**Textblock**:
Frau von Weber hat mich bei ihrer Abreise mit Max beauftragt, alle Briefe die an sie kommen zu öffnen, um nöthigenfalls zu antworten, was zu antworten ist, so lange sie selber abwesend ist. Sie ist fortgegangen, um sich in einer andern Natur, unter andern Begegnissen, unter andern Anschauungen einige Beruhigung zu suchen, die sie hier unmöglich finden konnte, wo man sie mit Beileidsbesuchen überhäuft haben würde, die an und für sich zwar das Tröstliche haben, dass sie uns ein Beweis der Liebe und Theilnahme der Freunde sind; jedoch reisst jeder neue Besuch auch die Wunde aufs neue auf, und macht sie am Ende unheilbar. So kann ich denn auch nicht umhin Ihnen in aller Freundschaft, aber offen und unumwunden auszusprechen, dass ich es keineswegs für rathsam halte, dass Sie mit ihrer lieben Frau hierher kommen, namentlich da Letztere des Trostes selber gar zu viel bedarf, als dass Sie selber jemand anders zu trösten im Stande wäre. Beweisen Sie Ihre Freundschaft zu der armen gebeugten Frau v. Weber dadurch, dass Sie dieselbe schonen, nicht ihren Schmerz aufs neue aufregen, und so vielleicht beitragen, dass sie am Ende gar selber krank davon wird. Uebrigens ist es auch höchst wahrscheinlich, dass Frau v. Weber | unter mehreren Wochen nicht zurück kehret, denn innerhalb dieser und der halben nächsten Woche kommt ihre Wohnung noch nicht wieder in Ordnung, und selber hernach soll es auf ausdrücklichen Wunsch des Artztes‡ noch nicht gleich bezogen werden, um die nöthigen Vorsichtsmassregeln nicht aus den Augen zu lassen.

**Ziel der Übung**: Führe den Brief über Frau von Webers Abreise im Anschluss an seinen letzten Satz weiter.

**Bereitgestellte Daten**:
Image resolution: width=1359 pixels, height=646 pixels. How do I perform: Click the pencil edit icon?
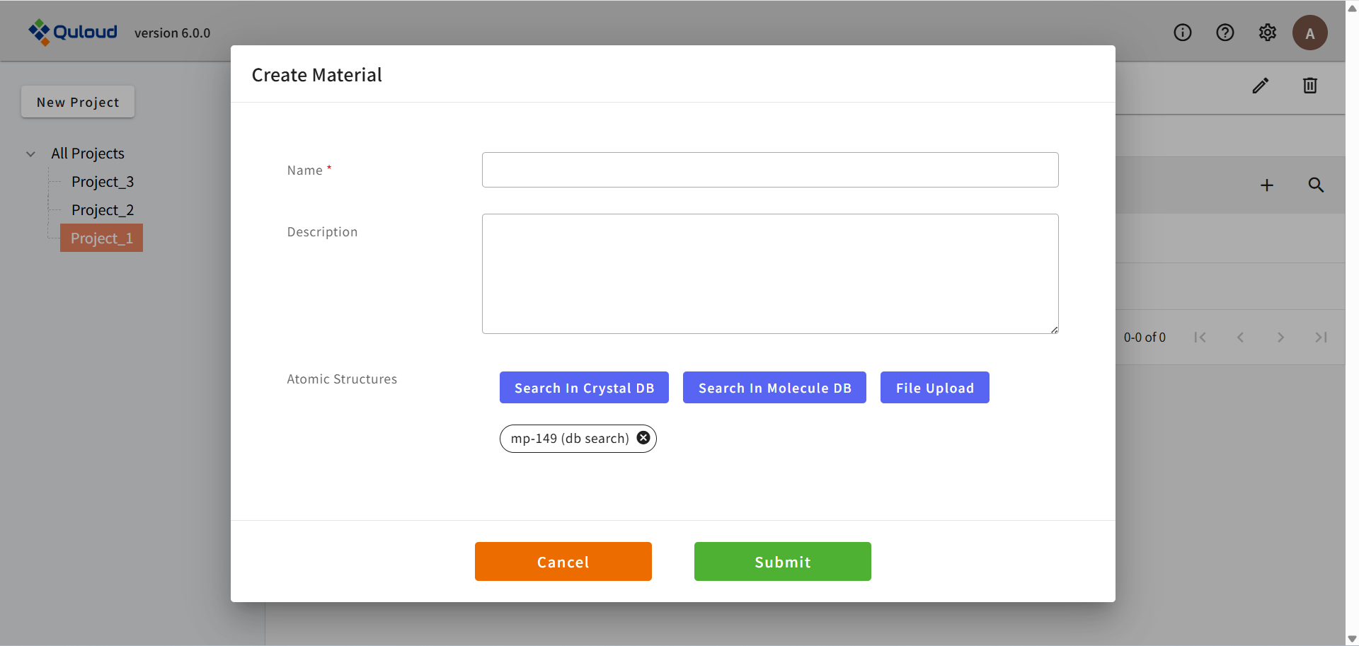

**Ergebnis der Aufgabe**:
Hiernächst haber‡ habe ich Ihnen auch eine kurze Antwort darüber mitzuteilen, dass Sie vom Max ganz vergeblich auf eine Nachricht der Ankunft der Asche seines Vaters würden warten müssen, denn Max erfährt dieselbe vielleicht gar nicht eher, als bis er mit seiner Mutter zurückkehrt, oder wenn er ja seine Mutter allein bei Jagemanns liesse, und hier herkäme um die Ankunft derselben abzuwarten, so würde er doch erst den Tag nach der Ankunft, und etwa den Tag vor der Beisetzung von mir davon benachrichtiget werden. Wie oft soll ich Ihnen denn sagen, dass ich es Ihnen schreiben werde, sobald wir davon in Kenntnis gesetzt sind. In unsrer letzten Comité Versammlung haben wir noch nicht einmal eine officielle Mittheilung der Art und Weise seines Abganges von Hamburg erhalten, und da wir dem Hamburger Spediteur die ausdrückliche Weisung gegeben haben, die theuern Reste per Elbkahn hierher zu befördern, so ist noch lange keine Aussicht für deren Ankunft.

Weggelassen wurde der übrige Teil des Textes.